START Material shown

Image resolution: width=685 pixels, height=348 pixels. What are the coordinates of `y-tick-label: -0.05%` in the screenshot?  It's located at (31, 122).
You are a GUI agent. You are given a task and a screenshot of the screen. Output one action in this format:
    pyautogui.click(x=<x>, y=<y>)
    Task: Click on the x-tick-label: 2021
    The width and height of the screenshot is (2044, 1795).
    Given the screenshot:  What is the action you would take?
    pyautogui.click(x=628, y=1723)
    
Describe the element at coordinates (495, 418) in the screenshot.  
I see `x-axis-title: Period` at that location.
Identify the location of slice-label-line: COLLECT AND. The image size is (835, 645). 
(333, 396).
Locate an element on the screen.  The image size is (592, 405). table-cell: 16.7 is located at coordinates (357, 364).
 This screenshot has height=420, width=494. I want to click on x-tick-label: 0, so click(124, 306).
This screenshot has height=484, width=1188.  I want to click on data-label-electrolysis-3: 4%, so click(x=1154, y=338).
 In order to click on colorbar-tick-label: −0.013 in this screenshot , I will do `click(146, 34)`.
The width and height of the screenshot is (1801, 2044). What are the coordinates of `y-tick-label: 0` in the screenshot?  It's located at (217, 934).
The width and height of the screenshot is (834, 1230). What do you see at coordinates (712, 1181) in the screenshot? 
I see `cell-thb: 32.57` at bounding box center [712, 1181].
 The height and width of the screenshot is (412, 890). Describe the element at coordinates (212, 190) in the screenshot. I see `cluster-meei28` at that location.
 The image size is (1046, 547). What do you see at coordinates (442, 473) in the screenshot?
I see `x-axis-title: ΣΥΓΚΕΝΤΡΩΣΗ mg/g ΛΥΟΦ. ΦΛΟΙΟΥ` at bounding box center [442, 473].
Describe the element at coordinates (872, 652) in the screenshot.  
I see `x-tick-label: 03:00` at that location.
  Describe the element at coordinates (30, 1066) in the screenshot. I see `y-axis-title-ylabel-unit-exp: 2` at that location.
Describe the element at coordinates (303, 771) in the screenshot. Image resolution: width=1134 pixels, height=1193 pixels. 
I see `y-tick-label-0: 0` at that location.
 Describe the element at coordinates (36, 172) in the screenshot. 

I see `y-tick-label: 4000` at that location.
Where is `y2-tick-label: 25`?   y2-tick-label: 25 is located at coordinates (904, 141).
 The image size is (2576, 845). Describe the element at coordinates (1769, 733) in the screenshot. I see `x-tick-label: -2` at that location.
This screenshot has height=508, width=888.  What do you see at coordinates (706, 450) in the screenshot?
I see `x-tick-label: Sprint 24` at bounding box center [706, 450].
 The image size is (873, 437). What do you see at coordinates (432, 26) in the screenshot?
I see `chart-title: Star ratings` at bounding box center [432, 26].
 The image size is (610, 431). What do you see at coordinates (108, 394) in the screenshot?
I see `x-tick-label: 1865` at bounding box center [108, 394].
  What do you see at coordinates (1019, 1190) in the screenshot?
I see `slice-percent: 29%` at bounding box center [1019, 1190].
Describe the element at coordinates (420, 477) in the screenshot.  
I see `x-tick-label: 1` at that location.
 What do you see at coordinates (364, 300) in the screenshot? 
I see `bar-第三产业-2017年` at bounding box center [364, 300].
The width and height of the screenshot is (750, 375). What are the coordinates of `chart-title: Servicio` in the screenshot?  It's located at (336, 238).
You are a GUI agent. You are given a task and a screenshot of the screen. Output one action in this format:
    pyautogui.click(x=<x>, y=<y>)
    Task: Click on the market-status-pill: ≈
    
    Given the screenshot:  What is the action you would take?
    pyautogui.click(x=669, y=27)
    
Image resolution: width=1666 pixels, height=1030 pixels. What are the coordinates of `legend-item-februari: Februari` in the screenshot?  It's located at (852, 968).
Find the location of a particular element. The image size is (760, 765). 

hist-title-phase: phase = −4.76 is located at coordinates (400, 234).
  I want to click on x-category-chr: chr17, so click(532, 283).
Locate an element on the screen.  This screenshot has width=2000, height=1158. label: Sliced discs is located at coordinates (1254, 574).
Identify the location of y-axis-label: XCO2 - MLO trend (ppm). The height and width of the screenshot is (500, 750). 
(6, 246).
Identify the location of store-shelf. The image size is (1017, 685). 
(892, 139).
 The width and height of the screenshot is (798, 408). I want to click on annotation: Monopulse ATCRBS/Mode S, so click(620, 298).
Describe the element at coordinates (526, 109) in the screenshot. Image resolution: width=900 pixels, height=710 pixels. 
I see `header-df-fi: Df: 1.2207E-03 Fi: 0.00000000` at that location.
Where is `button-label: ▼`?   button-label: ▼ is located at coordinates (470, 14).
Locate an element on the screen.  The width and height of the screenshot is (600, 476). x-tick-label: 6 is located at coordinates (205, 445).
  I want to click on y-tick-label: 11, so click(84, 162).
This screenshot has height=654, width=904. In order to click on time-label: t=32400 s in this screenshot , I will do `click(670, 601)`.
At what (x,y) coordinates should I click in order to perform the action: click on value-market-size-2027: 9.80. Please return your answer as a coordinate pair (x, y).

END Material shown

Print the listing above again line for line, with no changes.

Image resolution: width=685 pixels, height=348 pixels. What are the coordinates of `y-tick-label: -0.05%` in the screenshot?  It's located at (31, 122).
You are a GUI agent. You are given a task and a screenshot of the screen. Output one action in this format:
    pyautogui.click(x=<x>, y=<y>)
    Task: Click on the x-tick-label: 2021
    The width and height of the screenshot is (2044, 1795).
    Given the screenshot:  What is the action you would take?
    pyautogui.click(x=628, y=1723)
    
Describe the element at coordinates (495, 418) in the screenshot.  
I see `x-axis-title: Period` at that location.
Identify the location of slice-label-line: COLLECT AND. The image size is (835, 645). 
(333, 396).
Locate an element on the screen.  The image size is (592, 405). table-cell: 16.7 is located at coordinates (357, 364).
 This screenshot has height=420, width=494. I want to click on x-tick-label: 0, so click(124, 306).
This screenshot has height=484, width=1188.  I want to click on data-label-electrolysis-3: 4%, so click(x=1154, y=338).
 In order to click on colorbar-tick-label: −0.013 in this screenshot , I will do `click(146, 34)`.
The width and height of the screenshot is (1801, 2044). What are the coordinates of `y-tick-label: 0` in the screenshot?  It's located at (217, 934).
The width and height of the screenshot is (834, 1230). What do you see at coordinates (712, 1181) in the screenshot? 
I see `cell-thb: 32.57` at bounding box center [712, 1181].
 The height and width of the screenshot is (412, 890). Describe the element at coordinates (212, 190) in the screenshot. I see `cluster-meei28` at that location.
 The image size is (1046, 547). What do you see at coordinates (442, 473) in the screenshot?
I see `x-axis-title: ΣΥΓΚΕΝΤΡΩΣΗ mg/g ΛΥΟΦ. ΦΛΟΙΟΥ` at bounding box center [442, 473].
Describe the element at coordinates (872, 652) in the screenshot.  
I see `x-tick-label: 03:00` at that location.
  Describe the element at coordinates (30, 1066) in the screenshot. I see `y-axis-title-ylabel-unit-exp: 2` at that location.
Describe the element at coordinates (303, 771) in the screenshot. Image resolution: width=1134 pixels, height=1193 pixels. 
I see `y-tick-label-0: 0` at that location.
 Describe the element at coordinates (36, 172) in the screenshot. 

I see `y-tick-label: 4000` at that location.
Where is `y2-tick-label: 25`?   y2-tick-label: 25 is located at coordinates (904, 141).
 The image size is (2576, 845). Describe the element at coordinates (1769, 733) in the screenshot. I see `x-tick-label: -2` at that location.
This screenshot has height=508, width=888.  What do you see at coordinates (706, 450) in the screenshot?
I see `x-tick-label: Sprint 24` at bounding box center [706, 450].
 The image size is (873, 437). What do you see at coordinates (432, 26) in the screenshot?
I see `chart-title: Star ratings` at bounding box center [432, 26].
 The image size is (610, 431). What do you see at coordinates (108, 394) in the screenshot?
I see `x-tick-label: 1865` at bounding box center [108, 394].
  What do you see at coordinates (1019, 1190) in the screenshot?
I see `slice-percent: 29%` at bounding box center [1019, 1190].
Describe the element at coordinates (420, 477) in the screenshot.  
I see `x-tick-label: 1` at that location.
 What do you see at coordinates (364, 300) in the screenshot? 
I see `bar-第三产业-2017年` at bounding box center [364, 300].
The width and height of the screenshot is (750, 375). What are the coordinates of `chart-title: Servicio` in the screenshot?  It's located at (336, 238).
You are a GUI agent. You are given a task and a screenshot of the screen. Output one action in this format:
    pyautogui.click(x=<x>, y=<y>)
    Task: Click on the market-status-pill: ≈
    
    Given the screenshot:  What is the action you would take?
    pyautogui.click(x=669, y=27)
    
Image resolution: width=1666 pixels, height=1030 pixels. What are the coordinates of `legend-item-februari: Februari` in the screenshot?  It's located at (852, 968).
Find the location of a particular element. The image size is (760, 765). 

hist-title-phase: phase = −4.76 is located at coordinates (400, 234).
  I want to click on x-category-chr: chr17, so click(532, 283).
Locate an element on the screen.  This screenshot has width=2000, height=1158. label: Sliced discs is located at coordinates (1254, 574).
Identify the location of y-axis-label: XCO2 - MLO trend (ppm). The height and width of the screenshot is (500, 750). 
(6, 246).
Identify the location of store-shelf. The image size is (1017, 685). 
(892, 139).
 The width and height of the screenshot is (798, 408). I want to click on annotation: Monopulse ATCRBS/Mode S, so click(620, 298).
Describe the element at coordinates (526, 109) in the screenshot. Image resolution: width=900 pixels, height=710 pixels. 
I see `header-df-fi: Df: 1.2207E-03 Fi: 0.00000000` at that location.
Where is `button-label: ▼`?   button-label: ▼ is located at coordinates (470, 14).
Locate an element on the screen.  The width and height of the screenshot is (600, 476). x-tick-label: 6 is located at coordinates (205, 445).
  I want to click on y-tick-label: 11, so click(84, 162).
This screenshot has height=654, width=904. In order to click on time-label: t=32400 s in this screenshot , I will do `click(670, 601)`.
At what (x,y) coordinates should I click in order to perform the action: click on value-market-size-2027: 9.80. Please return your answer as a coordinate pair (x, y).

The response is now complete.